// 果たして、果たして

 病室を訪れると、彼女はすぐさまこちらを見た。
「こんにちは」
「こんにちは」
 挨拶を交わして、窓際の椅子に腰かけた。
「お元気そうで、なによりです」
「ありがとうございます。下半身がなくとも、生きていけるものですね」
 寝ていた彼女はベッドから起きようとしたけれど、起き上がれなかった。空を手で泳ぐだけ泳ぎ、恥ずかしそうに微笑む。
「そうですよね、下半身がなかったら、起き上がれませんよね。まだ頭がわかっていないんです」
「お手伝いしましょうか」
「いいえ、手をわずらわせるのも申し訳ありませんので、このままで」
 そうですか、と私は頷いた。彼女も優しく頷いて、私の背中にある窓を見る。よく晴れた青空を、初めて見たようにじっくり眺めていた。そうしてしばらく黙っていたのち、口を開く。
「あの」
「はい」
「彼はどうなったのでしょうか」
 彼女は病院に運ばれたばかりのときも、やはり恋人を気にしていた。自分を上半身と下半身に分けた恋人を。大丈夫でしょうか、大丈夫でいらっしゃるでしょうか。くりかえし、息も絶え絶えの中、彼女は言っていた。そのときもやはり、手を泳がせていた。きっと恋人の手を求めていた。
「まだ何もおっしゃらないので、なかなか」
「そうですか。彼は頑固ですから、きっと難しいでしょう」
 そうですね、と呟いた。
 半月前、生臭い臭いがする、と近所の人間から通報があった。足を運ぶと、小さな古いアパートの一室は、血まみれだった。血だまりに死にかけの彼女と、呆然とした彼が座り込んでいた。真っ青だったあの顔は、今も似たようなものだ。
 私は顔を見に来ただけですから、と席を立つ。実際、仕事中の合間だった。
「あ」
 私が向けた尻のあたりを彼女は小さくつまんで、微笑んだ。振り向くと、指先に赤いものがつままれている。
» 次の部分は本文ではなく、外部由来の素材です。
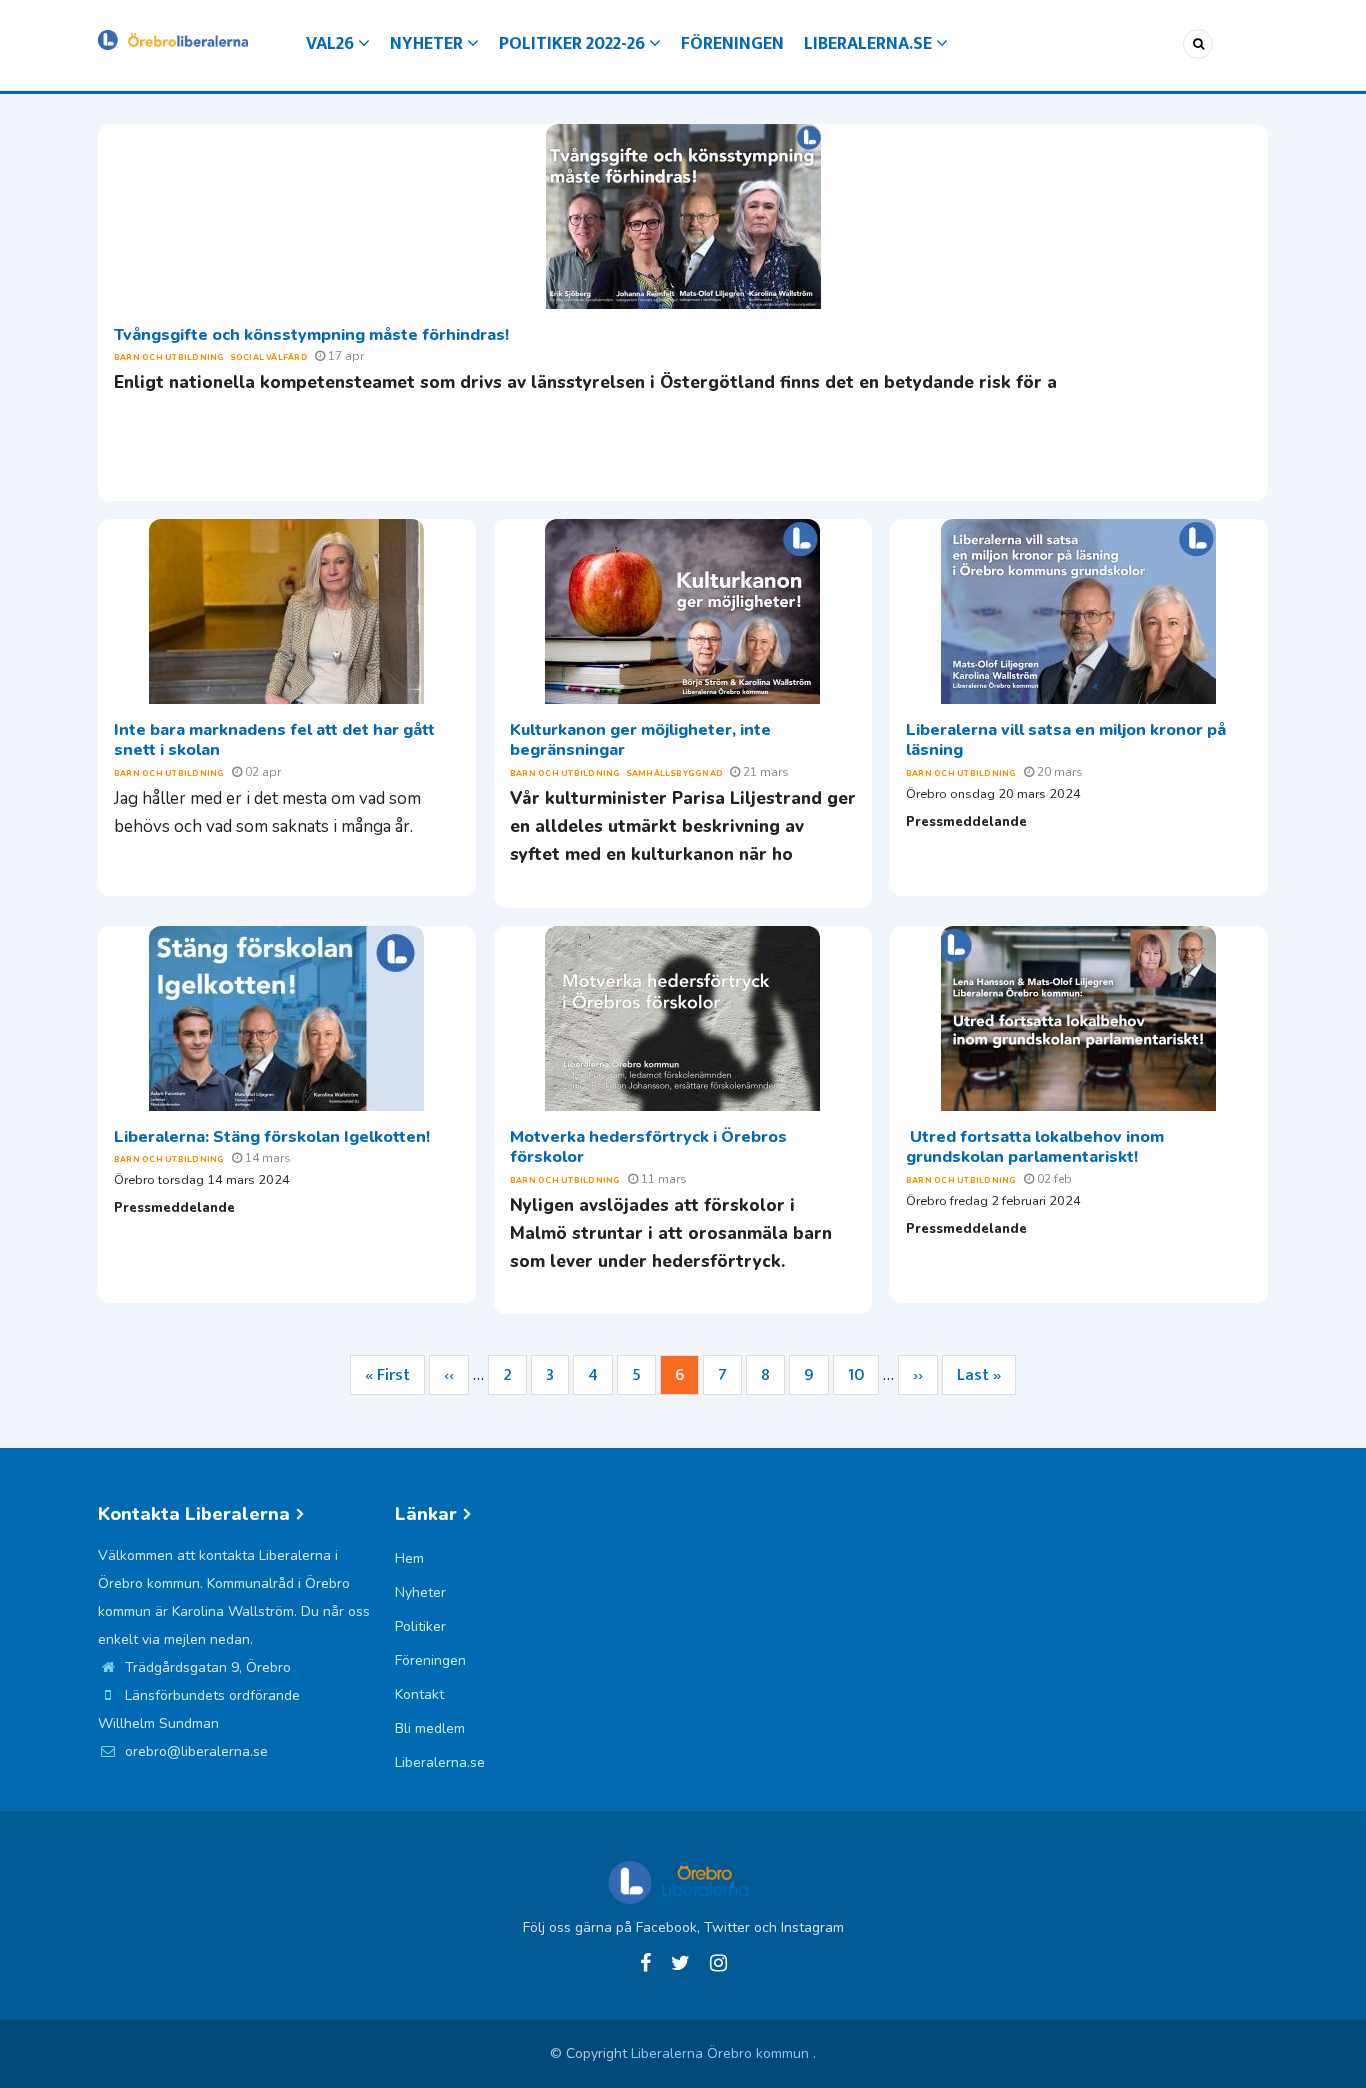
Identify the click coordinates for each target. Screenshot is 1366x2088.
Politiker (420, 1626)
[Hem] (173, 38)
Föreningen (732, 44)
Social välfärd (269, 357)
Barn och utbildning (169, 357)
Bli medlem (430, 1728)
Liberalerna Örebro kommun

「ほら、うろこですよ。もうないと思っていたのに。あなたのコートにでも、ついてらしたのかしら」
 私は苦く笑った。そうした小さなことで、たしかに思い出される。
 彼女は人魚だった。人になりたいと恋人に頼み込んだ。彼は了承して、のこぎりで上半身と下半身を分けた。彼が殺したのは彼女であった、魚だけだった。現場に残されていたのも、たしかに頭のない魚のような下半身だった。だから警察も裁判所も、どうすれば良いかわかっていない。そして彼も彼女も私も、誰も彼も。
 果たして、果たして。
 新しい事件を見るたび、頭の中を巡る言葉だった。事件が終わるたび間違いなく止むのに、この事件ではいつまでも巡り続けた。
 果たして、果たして。
「そのうろこ、頂いてよろしいですか」
「ええ、どうぞ」
 差し出されたうろこは、もう乾ききっていた。
 頭を下げて、病室を出る。
 廊下でその赤いうろこを鼻を押し付けてみるけれど、もう潮のにおいはしなかった。はじめからあったかもわからない。
「淡水で人魚は生きれるのかなあ」
 果たして、果たして。私は鱗をポケットにしまう。